_What the exercise asks_
Whatever the listing holds, output it without alteration.

Given records section start

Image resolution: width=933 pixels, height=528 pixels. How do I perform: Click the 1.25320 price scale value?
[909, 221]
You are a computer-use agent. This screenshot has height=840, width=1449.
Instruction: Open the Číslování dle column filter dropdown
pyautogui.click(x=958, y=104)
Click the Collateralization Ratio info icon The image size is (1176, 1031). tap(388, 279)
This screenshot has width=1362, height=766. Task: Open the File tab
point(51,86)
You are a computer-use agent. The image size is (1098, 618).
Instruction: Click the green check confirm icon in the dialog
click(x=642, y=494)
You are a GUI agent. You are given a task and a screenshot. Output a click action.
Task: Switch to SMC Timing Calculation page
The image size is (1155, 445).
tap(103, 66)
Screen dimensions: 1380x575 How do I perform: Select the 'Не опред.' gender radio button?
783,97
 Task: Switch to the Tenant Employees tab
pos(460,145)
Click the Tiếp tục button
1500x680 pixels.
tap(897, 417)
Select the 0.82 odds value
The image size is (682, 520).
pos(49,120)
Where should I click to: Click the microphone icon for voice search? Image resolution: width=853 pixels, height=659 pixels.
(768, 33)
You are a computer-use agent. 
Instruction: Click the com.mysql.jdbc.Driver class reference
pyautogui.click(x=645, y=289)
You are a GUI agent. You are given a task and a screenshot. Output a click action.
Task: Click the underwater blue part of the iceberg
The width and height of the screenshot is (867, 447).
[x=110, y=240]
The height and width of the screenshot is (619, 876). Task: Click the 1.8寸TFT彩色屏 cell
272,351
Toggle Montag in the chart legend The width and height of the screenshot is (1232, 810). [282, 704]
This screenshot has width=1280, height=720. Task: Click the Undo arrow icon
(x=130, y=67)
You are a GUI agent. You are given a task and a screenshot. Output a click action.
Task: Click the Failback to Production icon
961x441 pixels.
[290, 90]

Given records section end

_Solution_
Image resolution: width=933 pixels, height=528 pixels. How do I perform: Click the 1.25320 price scale value?
[909, 221]
You are a computer-use agent. This screenshot has height=840, width=1449.
Instruction: Open the Číslování dle column filter dropdown
pyautogui.click(x=958, y=104)
Click the Collateralization Ratio info icon The image size is (1176, 1031). tap(388, 279)
This screenshot has width=1362, height=766. Task: Open the File tab
point(51,86)
You are a computer-use agent. The image size is (1098, 618).
Instruction: Click the green check confirm icon in the dialog
click(x=642, y=494)
You are a GUI agent. You are given a task and a screenshot. Output a click action.
Task: Switch to SMC Timing Calculation page
The image size is (1155, 445).
tap(103, 66)
Screen dimensions: 1380x575 How do I perform: Select the 'Не опред.' gender radio button?
783,97
 Task: Switch to the Tenant Employees tab
pos(460,145)
Click the Tiếp tục button
1500x680 pixels.
tap(897, 417)
Select the 0.82 odds value
The image size is (682, 520).
pos(49,120)
Where should I click to: Click the microphone icon for voice search? Image resolution: width=853 pixels, height=659 pixels.
(768, 33)
You are a computer-use agent. 
Instruction: Click the com.mysql.jdbc.Driver class reference
pyautogui.click(x=645, y=289)
You are a GUI agent. You are given a task and a screenshot. Output a click action.
Task: Click the underwater blue part of the iceberg
The width and height of the screenshot is (867, 447).
[x=110, y=240]
The height and width of the screenshot is (619, 876). Task: Click the 1.8寸TFT彩色屏 cell
272,351
Toggle Montag in the chart legend The width and height of the screenshot is (1232, 810). [282, 704]
This screenshot has width=1280, height=720. Task: Click the Undo arrow icon
(x=130, y=67)
You are a GUI agent. You are given a task and a screenshot. Output a click action.
Task: Click the Failback to Production icon
961x441 pixels.
[290, 90]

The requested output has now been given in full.